Although the author C. R. Wylie Jr. provides the solutions to most odd-numbered exercises, they are succinct to the point of being terse, and despite being a well-written enjoyable book1, it does not seem very popular with the computer vision or the mathematical community at the moment, resulting in a arduous path for those who want to study the subject on their own using this wonderful book as their guide. For these reasons, I’m documenting my answers to the exercises in this book.
I strongly recommend that you try to attempt the exercises yourself before looking at the solutions. Even if you initially feel that you’re making no progress, the mind is a strange and wonderful instrument and you might just get the answer after a restful nap.
My answers are organized into sections just like in the book. If you’re satisfied with your attempt and feel that you can’t proceed without help or you just want to confirm your answer then take a look!
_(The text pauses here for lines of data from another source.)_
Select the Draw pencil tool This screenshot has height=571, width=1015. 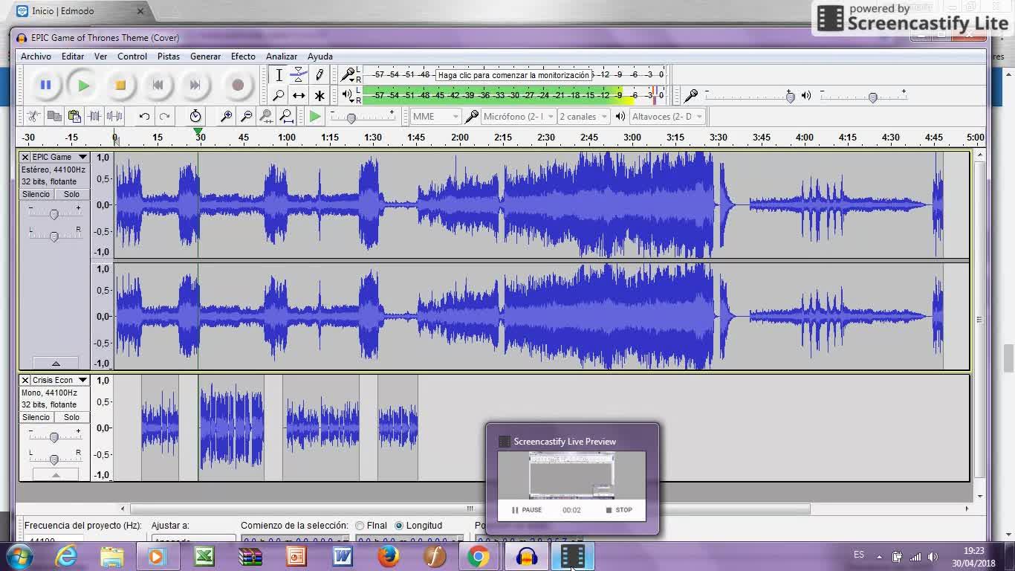click(x=320, y=74)
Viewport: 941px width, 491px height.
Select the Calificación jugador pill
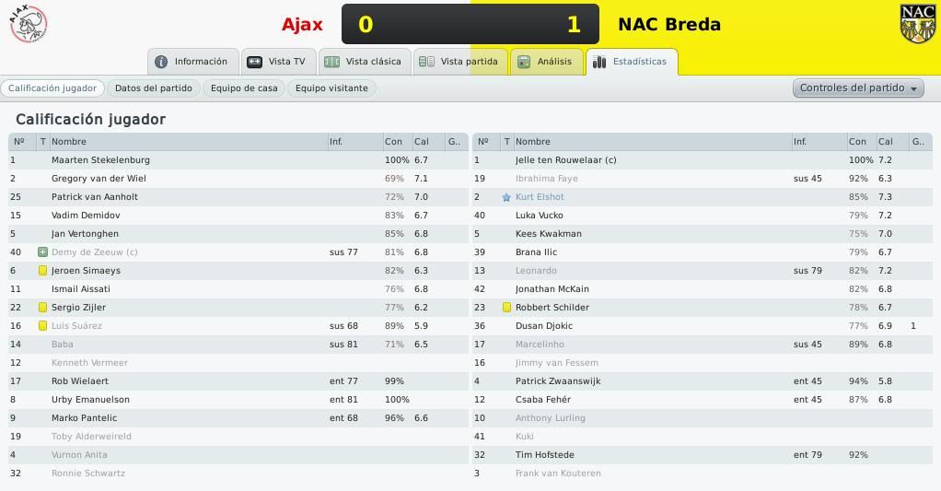click(52, 88)
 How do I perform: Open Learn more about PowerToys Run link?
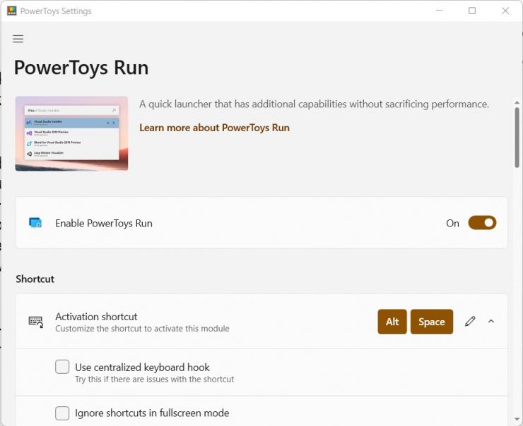pyautogui.click(x=214, y=128)
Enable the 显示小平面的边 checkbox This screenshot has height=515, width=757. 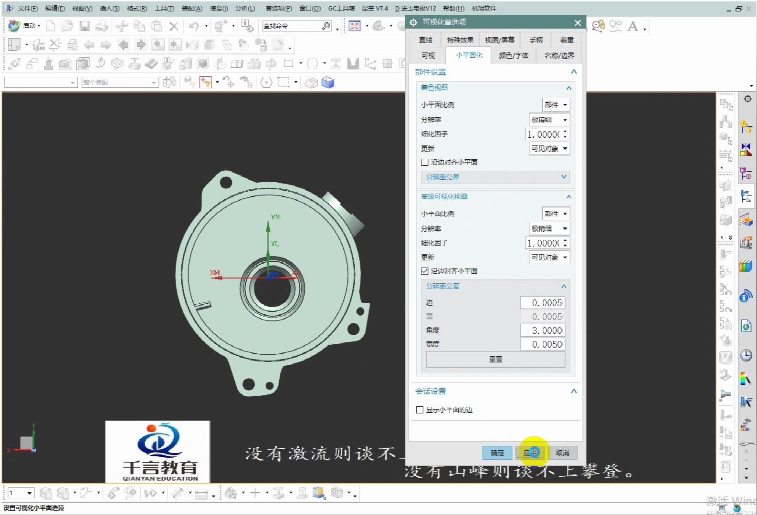pos(420,410)
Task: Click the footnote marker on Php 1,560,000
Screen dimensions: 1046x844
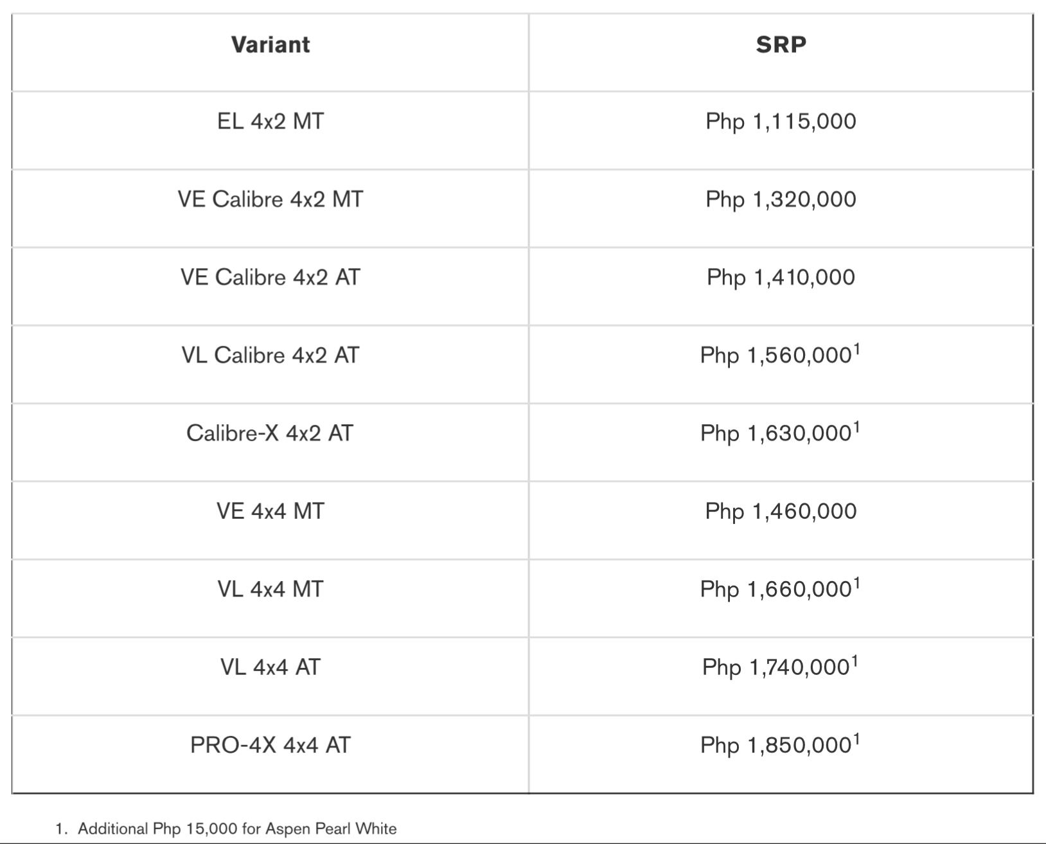Action: point(856,349)
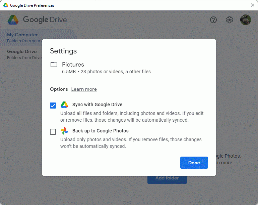Screen dimensions: 258x205
Task: Click the Pictures folder icon
Action: click(x=54, y=65)

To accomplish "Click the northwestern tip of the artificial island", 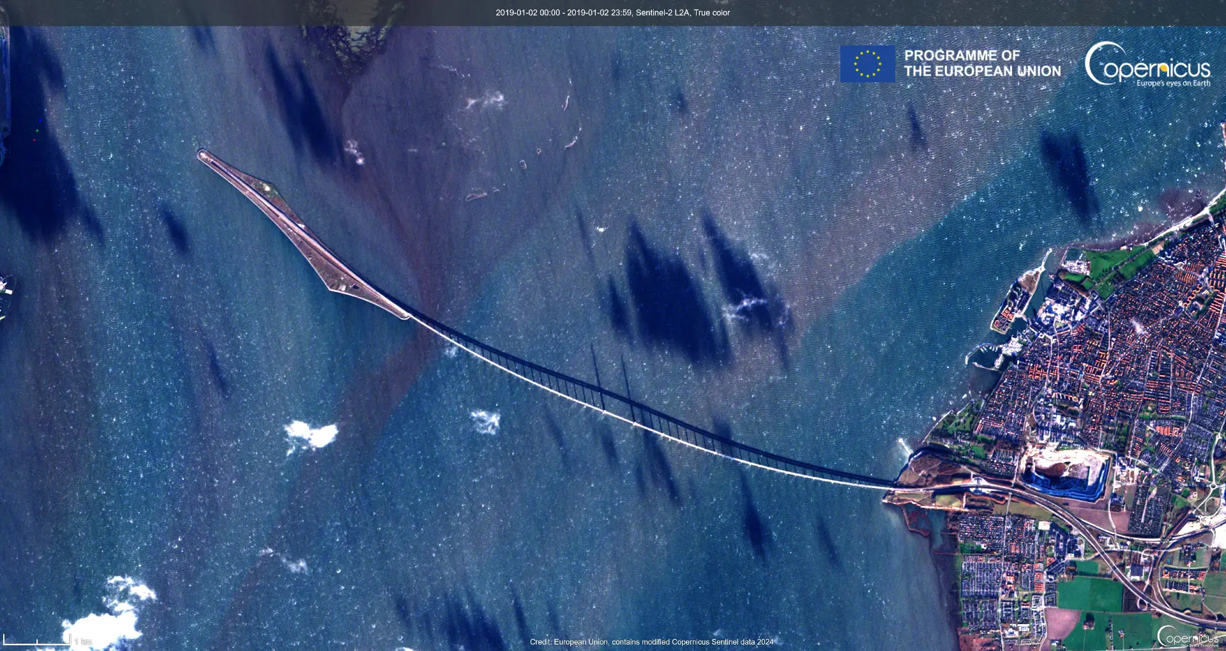I will click(x=203, y=155).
Chapter 1: The Elements of Perspective
As the focus of this chapter is the synthetic approach to learning projective geometry, most problems are solved through construction. I started off doing the constructions by hand but thankfully discovered GeoGebra soon after and have been using it since. As the applet itself takes a while to load, I’ve uploaded the static image for each solution and linked to the applet in case you want to experiment with the solution. Click on the image to view it in full size. The $x$, $y$ and $z$ axes are colored red, green and blue respectively. Another really helpful tool is Maxima. Thankfully I don’t have to solve huge equations by hand anymore!
I love coming back to these questions after working through the later chapters. This way I can discover the relationships the author was trying to highlight through the exercises. In this section we discuss plane perspective transformations which are also called perspectivities (Section 4.4). By considering images of images we also come across the concept of projectivities (Section 4.5) without calling it so. To be more specific, we are discuss collineations of type III (Section 5.6) in this chapter.
Chapter 5: Linear Transformations in $\Pi_2$
This is mostly similar to the concept of “Change of basis”2 in Linear Algebra along with some particulars about the relationship between simultaneous point and line coordinate transformations.